Gefangen in der Wiederholungsschleife: Das sagten Berlins Spitzenkandidierende schon einmal kurz vor der letzten Wahl
Der Wahlkampf ist in der heißen Phase und die Kandidaten versuchen sich voneinander abzugrenzen – so wie bei der letzten Wahl bereits. Eine Auslese. Von Robert Ide.
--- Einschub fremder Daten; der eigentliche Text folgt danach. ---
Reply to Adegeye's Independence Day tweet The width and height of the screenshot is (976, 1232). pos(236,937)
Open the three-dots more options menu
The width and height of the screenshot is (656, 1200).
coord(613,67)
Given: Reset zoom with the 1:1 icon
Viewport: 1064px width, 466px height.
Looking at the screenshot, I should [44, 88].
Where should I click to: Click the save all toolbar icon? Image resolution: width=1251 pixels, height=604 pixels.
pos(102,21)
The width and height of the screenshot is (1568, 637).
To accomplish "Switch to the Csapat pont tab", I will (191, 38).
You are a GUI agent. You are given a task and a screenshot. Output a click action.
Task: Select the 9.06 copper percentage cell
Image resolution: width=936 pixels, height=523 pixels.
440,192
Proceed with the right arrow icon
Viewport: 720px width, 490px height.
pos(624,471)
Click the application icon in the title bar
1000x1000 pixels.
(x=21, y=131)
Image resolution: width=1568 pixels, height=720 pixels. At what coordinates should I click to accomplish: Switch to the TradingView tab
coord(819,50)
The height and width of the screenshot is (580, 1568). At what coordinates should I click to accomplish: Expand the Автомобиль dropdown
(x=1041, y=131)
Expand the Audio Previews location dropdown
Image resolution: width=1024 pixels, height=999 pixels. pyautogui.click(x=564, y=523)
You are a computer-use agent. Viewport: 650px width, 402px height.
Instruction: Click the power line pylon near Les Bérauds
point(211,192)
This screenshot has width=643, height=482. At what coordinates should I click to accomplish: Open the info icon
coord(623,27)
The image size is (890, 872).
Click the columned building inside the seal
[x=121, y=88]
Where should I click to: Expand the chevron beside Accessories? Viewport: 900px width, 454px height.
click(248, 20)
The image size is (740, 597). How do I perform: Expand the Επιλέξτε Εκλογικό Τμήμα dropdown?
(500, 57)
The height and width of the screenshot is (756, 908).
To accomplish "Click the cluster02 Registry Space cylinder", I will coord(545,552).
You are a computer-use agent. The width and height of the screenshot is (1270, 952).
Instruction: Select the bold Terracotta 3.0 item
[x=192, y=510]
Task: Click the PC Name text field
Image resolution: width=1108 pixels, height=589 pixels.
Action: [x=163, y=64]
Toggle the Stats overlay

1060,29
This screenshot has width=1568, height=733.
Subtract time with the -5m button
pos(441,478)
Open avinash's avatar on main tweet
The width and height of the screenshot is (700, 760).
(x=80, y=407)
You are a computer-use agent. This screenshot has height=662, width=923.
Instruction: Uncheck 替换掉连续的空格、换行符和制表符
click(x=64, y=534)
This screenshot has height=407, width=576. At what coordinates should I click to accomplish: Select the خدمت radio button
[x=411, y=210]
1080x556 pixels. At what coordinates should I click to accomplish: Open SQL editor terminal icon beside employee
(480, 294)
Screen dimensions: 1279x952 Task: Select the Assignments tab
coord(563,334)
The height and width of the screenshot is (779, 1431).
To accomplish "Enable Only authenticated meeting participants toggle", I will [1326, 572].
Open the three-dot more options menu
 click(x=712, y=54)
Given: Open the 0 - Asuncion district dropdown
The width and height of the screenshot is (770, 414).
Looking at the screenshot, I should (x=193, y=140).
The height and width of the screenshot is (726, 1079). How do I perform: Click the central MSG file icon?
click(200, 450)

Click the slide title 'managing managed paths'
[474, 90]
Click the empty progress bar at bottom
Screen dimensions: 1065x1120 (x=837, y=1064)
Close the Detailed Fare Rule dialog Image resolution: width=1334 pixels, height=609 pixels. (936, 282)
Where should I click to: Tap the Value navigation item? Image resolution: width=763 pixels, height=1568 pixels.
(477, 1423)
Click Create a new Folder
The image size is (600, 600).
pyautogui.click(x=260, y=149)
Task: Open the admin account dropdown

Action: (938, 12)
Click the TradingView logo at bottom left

Genau 500 Tage sind seit der letzten Berlin-Wahl am 26. September 2021 vergangen. Nun, kurz vor der Wiederholungswahl, vergeht den wiederholt Wahlkämpfenden die Lust auf die letzten Gemeinsamkeiten, die sie in 5 Tagen für die Bildung einer neuen Koalition gut gebrauchen könnten. Allerdings war das vor 505 Tagen auch so – wir blättern kurz im Archiv und hören auf die Spitzenkandidierenden kurz vor der letzten, nun zu wiederholenden Wahl:
Franziska Giffey (SPD): „Mir geht es um so viel SPD wie möglich. Wir sind nicht an einem Punkt, wo wir über Koalitionen reden wollen.“
Bettina Jarasch (Grüne): „Franziska Giffey ist eine Regierende Bürgermeisterin, die nichts verändern will, weil sie eigentlich findet, dass alles gut ist, wie es ist.“
Klaus Lederer (Linke): „Franziska Giffey ist wie ein Sandmännchen. Sie streut den Leuten Sand in die Augen und sagt: Schlaft mal schön, Mutti regelt schon alles."
Kai Wegner (CDU): „Ich bin überrascht, dass das SPD-Wahlprogramm und die Spitzenkandidatin mit den letzten fünf Jahren nichts zu tun haben wollen. Wenn das die Position der SPD ist, dann wären wir relativ schnell fertig mit dem Koalitionsvertrag.“
Sebastian Czaja (FDP): „Wir lassen uns von Franziska Giffey nicht zum Steigbügelhalter einer Linkskoalition light mit SPD und Grünen machen. Wir wollen einen echten Politikwechsel.“
Wie echt der Politikwechsel in 500 Tagen ausgefallen sein wird, wird in 5 Tagen noch nicht entschieden sein. Aber immerhin: Sie können darüber am Sonntag noch einmal mitentscheiden.